Biden budget would send $1.3 billion more to Israeli military than to Global climate programs

18.05.2021

As Israel continues its deadly assault on Palestinians throughout the occupied territories, a new analysis released Monday night shows that if congressional lawmakers in the U.S. approve the federal budget unveiled last month by President Joe Biden, the nation would give $1.3 billion more to the Israeli military than to the global climate response.

Although Biden has yet to release his official budget request for FY2022, he shared a preview, which was heavily criticized by progressives.

In his analysis, Stephen Semler, co-founder of the Security Policy Reform Institute, cited two excerpts from the White House’s spending proposal (pdf):

  • “The discretionary request meets the climate emergency head-on, providing $2.5 billion for international climate programs.” (p. 25)
  • “The discretionary request fully funds U.S. commitments to key allies in the Middle East, including Israel.” (p. 26)

As Semler explained:

‘Fully funds U.S. commitments to… Israel’ includes giving the apartheid state $3.8 billion in annual military aid—$3.3 billion in ‘base’ bilateral security assistance plus another $500 million for missile defense systems—as outlined [in] the 10-year MOU the Obama-Biden administration reached with Israel in 2016.

In response to the analysis, Left Flank Veterans, a group of anti-war veterans, said Biden’s spending priorities indicate that the president thinks “preserving apartheid is more important than fighting climate change.”

Semler wrote that “per the Paris accord (and science), U.S. financial contributions to the global climate response should be orders of magnitude higher.”

Basav Sen, Climate Justice Project director at the Institute for Policy Studies (IPS), recently told Common Dreams that Biden’s pledge to cut U.S. greenhouse gas emissions in half by the end of this decade “is far from enough,” and encouraged the administration to “commit to paying our fair share for climate mitigation and adaptation in the Global South,” calling current commitments “woefully insufficient.”

“This isn’t charity, this is responsibility,” he explained.

As the world’s largest cumulative greenhouse gas polluter, we owe this to Global South countries who are facing serious consequences of climate change even though they’ve contributed so little to its causes.

According to a recent analysis of “fair share” climate policies conducted by Friends of the Earth, ActionAid, and the Sunrise Movement, the U.S. should reduce its carbon pollution by 70% compared to 2005 levels by 2030, contribute at least $8 billion to the United Nations Green Climate Fund, and provide up to $3 trillion for green economic recovery and no-strings-attached debt relief in impoverished countries.

“Per international human rights law,” Semler continued,

U.S. military aid to Israel should be zero.

Two weeks ago, Human Rights Watch released a report, based on over two years of research and documentation, that says the Israeli government’s systematic oppression of Palestinians across Israel and the occupied territories amounts to crimes of apartheid and persecution.
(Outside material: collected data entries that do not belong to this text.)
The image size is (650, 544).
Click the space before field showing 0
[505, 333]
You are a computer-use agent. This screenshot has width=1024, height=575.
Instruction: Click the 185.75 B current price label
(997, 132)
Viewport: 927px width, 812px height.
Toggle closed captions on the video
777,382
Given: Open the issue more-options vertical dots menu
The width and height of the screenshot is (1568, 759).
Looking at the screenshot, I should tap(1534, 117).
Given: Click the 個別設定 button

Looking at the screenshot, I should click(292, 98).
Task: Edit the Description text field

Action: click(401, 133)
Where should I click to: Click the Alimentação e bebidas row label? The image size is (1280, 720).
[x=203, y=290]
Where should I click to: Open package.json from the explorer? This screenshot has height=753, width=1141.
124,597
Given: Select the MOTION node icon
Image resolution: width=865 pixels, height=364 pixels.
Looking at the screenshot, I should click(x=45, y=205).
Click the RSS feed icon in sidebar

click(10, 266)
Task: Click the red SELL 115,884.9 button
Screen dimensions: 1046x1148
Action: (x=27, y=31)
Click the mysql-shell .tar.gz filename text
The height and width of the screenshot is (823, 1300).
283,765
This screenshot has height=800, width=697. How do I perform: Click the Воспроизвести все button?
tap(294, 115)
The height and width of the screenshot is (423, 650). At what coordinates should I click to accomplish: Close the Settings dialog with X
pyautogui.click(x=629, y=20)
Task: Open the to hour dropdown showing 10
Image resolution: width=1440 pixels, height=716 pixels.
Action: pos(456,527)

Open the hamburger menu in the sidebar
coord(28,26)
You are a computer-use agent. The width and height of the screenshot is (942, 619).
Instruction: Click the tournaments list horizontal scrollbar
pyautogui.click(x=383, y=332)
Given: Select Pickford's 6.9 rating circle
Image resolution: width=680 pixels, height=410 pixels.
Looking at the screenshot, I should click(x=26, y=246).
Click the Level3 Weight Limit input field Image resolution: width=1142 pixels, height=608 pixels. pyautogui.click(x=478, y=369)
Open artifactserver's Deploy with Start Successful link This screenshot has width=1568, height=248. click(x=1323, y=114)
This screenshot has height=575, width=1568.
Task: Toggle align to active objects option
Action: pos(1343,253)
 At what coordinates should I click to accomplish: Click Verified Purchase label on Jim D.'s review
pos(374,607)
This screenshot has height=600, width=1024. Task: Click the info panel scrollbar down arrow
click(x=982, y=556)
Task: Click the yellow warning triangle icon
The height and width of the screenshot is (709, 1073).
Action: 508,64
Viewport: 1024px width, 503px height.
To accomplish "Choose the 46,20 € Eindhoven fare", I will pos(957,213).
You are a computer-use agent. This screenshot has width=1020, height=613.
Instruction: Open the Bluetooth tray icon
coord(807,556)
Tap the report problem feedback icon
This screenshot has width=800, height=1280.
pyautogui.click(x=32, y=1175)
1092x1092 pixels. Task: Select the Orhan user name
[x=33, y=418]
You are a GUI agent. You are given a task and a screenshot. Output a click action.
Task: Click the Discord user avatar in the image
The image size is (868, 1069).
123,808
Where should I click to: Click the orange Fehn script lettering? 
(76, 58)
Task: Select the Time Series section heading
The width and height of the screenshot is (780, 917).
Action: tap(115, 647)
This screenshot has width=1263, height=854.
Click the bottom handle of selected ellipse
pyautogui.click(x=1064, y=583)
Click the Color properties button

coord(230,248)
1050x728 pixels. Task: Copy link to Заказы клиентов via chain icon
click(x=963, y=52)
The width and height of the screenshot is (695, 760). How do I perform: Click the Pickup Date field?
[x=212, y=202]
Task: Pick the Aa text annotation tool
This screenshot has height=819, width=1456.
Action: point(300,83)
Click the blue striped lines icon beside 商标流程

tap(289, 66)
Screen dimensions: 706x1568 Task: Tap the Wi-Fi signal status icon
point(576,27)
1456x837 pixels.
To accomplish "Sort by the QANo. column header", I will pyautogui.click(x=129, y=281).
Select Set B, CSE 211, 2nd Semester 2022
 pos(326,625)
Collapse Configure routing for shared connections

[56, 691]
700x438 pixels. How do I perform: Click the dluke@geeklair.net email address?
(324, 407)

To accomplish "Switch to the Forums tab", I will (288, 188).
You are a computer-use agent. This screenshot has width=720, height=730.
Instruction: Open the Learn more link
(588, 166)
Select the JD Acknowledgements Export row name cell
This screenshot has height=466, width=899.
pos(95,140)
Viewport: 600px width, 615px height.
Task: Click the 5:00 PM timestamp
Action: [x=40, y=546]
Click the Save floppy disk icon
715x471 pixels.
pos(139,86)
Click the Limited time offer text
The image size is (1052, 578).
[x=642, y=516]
Progressives in recent days have denounced the Biden administration for refusing to condemn Israel’s deadly airstrikes on Gaza and for failing to hold Israel accountable after its security forces invaded the Al-Aqsa Mosque compound to attack peaceful worshipers, which was part of a broader assault on Palestinians who are protesting settlers’ attempts to expel Palestinians from the Sheikh Jarrah neighborhood in occupied East Jerusalem.

“That Biden is prepared to fail so spectacularly on both [mitigating the climate emergency and opposing potential war crimes] warrants a unified response from the Congressional Progressive Caucus about what they plan to do once Biden drops his official budget request,” Semler added.

Lindsay Koshgarian, the program director of the National Priorities Project at IPS, toldCommon Dreams on Tuesday that “the sum of $2.5 billion in international climate aid, compared to more than $3 billion in military aid to a single country, would be laughable if it weren’t so dangerous.”

“These are the budget priorities of the past,” Koshgarian added.

There’s an opportunity right now for the U.S. to put its money where its mouth is. Can we invest more to save the world than we invest in arming it? Can we value human rights enough that we restrict our dollars from subsidizing human rights abuses like the system of apartheid and forced evictions happening today in Israel?